#### Activity
The entries below should be copied exactly and completely.

Records from a collection:
────────────────────────────────────────

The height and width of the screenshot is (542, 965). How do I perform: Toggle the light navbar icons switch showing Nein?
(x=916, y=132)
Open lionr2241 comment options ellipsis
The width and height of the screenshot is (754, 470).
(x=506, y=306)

────────────────────────────────────────

#### Result of this exercise
The height and width of the screenshot is (542, 965). How do I perform: Toggle the light navbar icons switch showing Nein?
(x=916, y=132)
Open lionr2241 comment options ellipsis
The width and height of the screenshot is (754, 470).
(x=506, y=306)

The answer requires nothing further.